Action item
Copy out the entries below exactly as they stand, but only from the line containing "Task: Switch to the Trading Panel tab" through the line containing "Task: Click the highlighted Add button".
____ Exercise input
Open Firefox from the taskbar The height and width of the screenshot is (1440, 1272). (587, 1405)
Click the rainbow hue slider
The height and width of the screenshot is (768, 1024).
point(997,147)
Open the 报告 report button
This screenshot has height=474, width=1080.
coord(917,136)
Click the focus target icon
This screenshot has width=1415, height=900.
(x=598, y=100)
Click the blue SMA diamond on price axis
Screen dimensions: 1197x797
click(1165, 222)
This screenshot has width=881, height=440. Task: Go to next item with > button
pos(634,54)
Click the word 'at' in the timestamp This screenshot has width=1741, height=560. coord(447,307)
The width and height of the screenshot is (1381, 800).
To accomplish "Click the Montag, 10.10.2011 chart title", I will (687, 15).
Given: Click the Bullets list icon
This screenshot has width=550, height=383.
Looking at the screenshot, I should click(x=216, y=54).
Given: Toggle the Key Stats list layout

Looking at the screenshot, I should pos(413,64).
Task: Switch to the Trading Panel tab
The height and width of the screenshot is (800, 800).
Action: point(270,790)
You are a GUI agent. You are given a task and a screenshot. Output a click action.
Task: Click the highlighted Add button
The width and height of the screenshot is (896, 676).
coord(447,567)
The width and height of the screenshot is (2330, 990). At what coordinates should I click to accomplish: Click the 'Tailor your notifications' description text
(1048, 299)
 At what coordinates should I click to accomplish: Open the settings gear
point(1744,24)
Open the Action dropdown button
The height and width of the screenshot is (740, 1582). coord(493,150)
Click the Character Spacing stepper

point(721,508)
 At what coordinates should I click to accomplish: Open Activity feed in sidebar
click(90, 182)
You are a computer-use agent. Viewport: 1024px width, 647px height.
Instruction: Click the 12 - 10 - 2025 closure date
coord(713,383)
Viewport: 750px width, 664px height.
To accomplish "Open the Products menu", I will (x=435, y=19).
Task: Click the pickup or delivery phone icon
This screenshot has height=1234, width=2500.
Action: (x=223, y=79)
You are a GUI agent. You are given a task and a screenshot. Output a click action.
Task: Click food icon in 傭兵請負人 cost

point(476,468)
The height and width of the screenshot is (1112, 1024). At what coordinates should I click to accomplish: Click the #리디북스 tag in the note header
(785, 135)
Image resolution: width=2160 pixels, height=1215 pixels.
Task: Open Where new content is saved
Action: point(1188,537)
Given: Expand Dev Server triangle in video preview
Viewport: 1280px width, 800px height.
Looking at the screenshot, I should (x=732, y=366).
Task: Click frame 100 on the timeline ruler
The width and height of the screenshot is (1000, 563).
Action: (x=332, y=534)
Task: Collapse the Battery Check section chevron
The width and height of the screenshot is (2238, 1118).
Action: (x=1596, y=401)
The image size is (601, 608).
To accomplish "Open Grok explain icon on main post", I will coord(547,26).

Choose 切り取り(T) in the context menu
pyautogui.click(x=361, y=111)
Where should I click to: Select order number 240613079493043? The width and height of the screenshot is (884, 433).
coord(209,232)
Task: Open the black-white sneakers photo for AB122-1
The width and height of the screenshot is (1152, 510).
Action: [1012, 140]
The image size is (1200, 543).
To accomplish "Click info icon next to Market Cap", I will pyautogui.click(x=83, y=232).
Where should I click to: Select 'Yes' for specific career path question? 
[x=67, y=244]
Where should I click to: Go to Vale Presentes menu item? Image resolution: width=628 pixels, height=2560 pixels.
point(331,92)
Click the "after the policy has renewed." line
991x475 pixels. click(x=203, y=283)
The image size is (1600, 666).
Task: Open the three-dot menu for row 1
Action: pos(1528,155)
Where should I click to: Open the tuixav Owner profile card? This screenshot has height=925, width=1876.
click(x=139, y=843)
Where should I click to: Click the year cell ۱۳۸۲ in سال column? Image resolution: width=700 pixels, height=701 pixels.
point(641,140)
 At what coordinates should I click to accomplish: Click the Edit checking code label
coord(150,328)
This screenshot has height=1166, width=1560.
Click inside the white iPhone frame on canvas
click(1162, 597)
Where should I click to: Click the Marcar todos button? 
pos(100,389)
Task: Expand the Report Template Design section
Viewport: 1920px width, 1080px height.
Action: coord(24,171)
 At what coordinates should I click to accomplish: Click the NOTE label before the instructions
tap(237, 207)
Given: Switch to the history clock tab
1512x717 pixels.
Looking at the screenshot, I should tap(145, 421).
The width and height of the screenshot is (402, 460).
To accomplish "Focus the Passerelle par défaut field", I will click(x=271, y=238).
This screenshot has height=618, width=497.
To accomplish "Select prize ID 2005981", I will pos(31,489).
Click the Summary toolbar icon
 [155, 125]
________
Finished exercise
Task: Switch to the Trading Panel tab
The height and width of the screenshot is (800, 800).
Action: point(270,790)
You are a GUI agent. You are given a task and a screenshot. Output a click action.
Task: Click the highlighted Add button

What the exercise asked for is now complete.